WORK TASK:
Copying rule for the data below: take the line containing "Where should I click to: Select" and every line after it to the end, exactly, and drop all pictures.

SUPPLIED RECORDS:
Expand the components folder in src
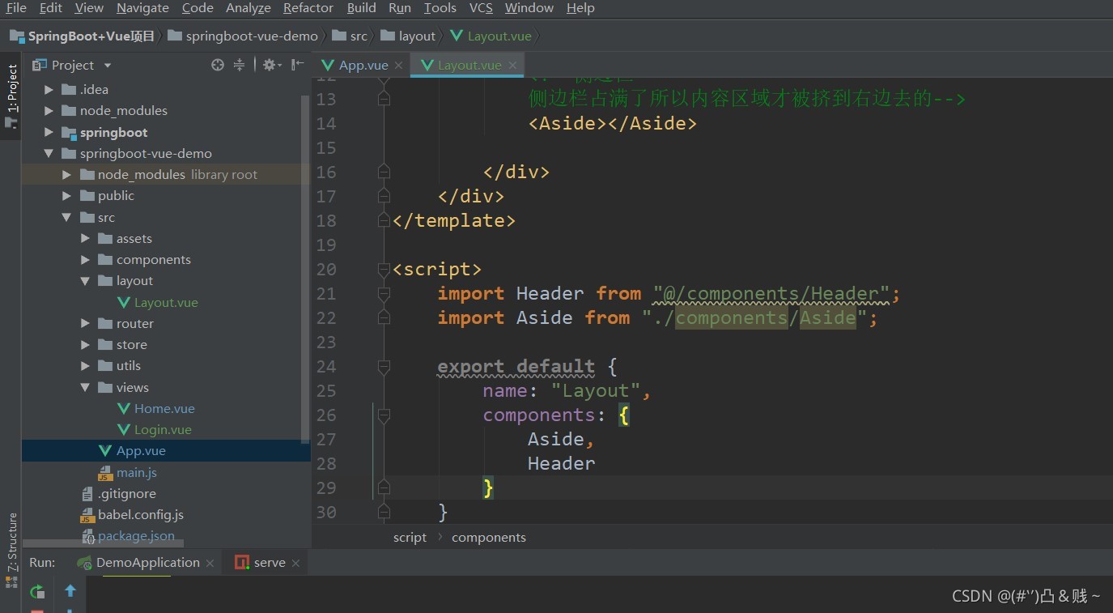The image size is (1113, 613). coord(86,260)
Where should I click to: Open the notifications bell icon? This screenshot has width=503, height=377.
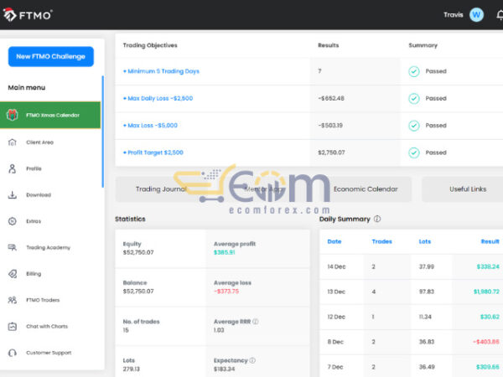click(x=500, y=14)
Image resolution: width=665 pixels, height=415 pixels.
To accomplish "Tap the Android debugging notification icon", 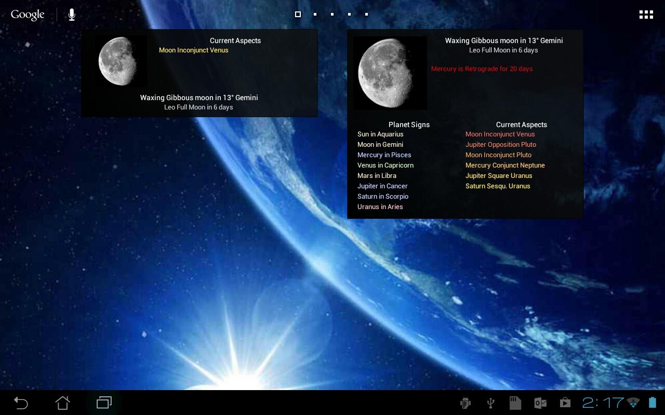I will point(466,403).
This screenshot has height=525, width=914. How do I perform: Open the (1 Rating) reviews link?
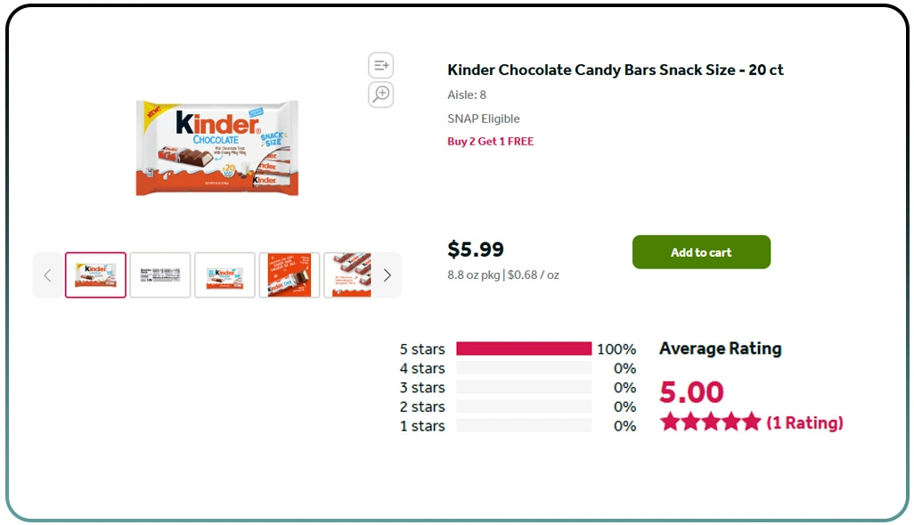[x=804, y=422]
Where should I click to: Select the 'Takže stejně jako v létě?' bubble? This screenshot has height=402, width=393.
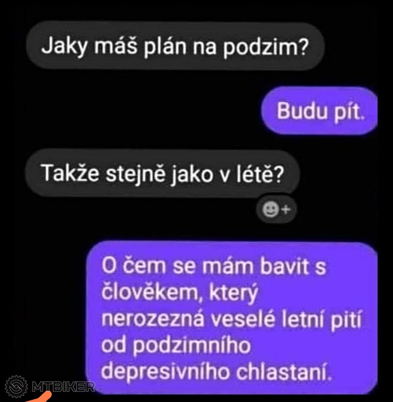[162, 173]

EXERCISE OUTPUT:
Where should I click to: Select the 'Takže stejně jako v létě?' bubble? This screenshot has height=402, width=393.
[162, 173]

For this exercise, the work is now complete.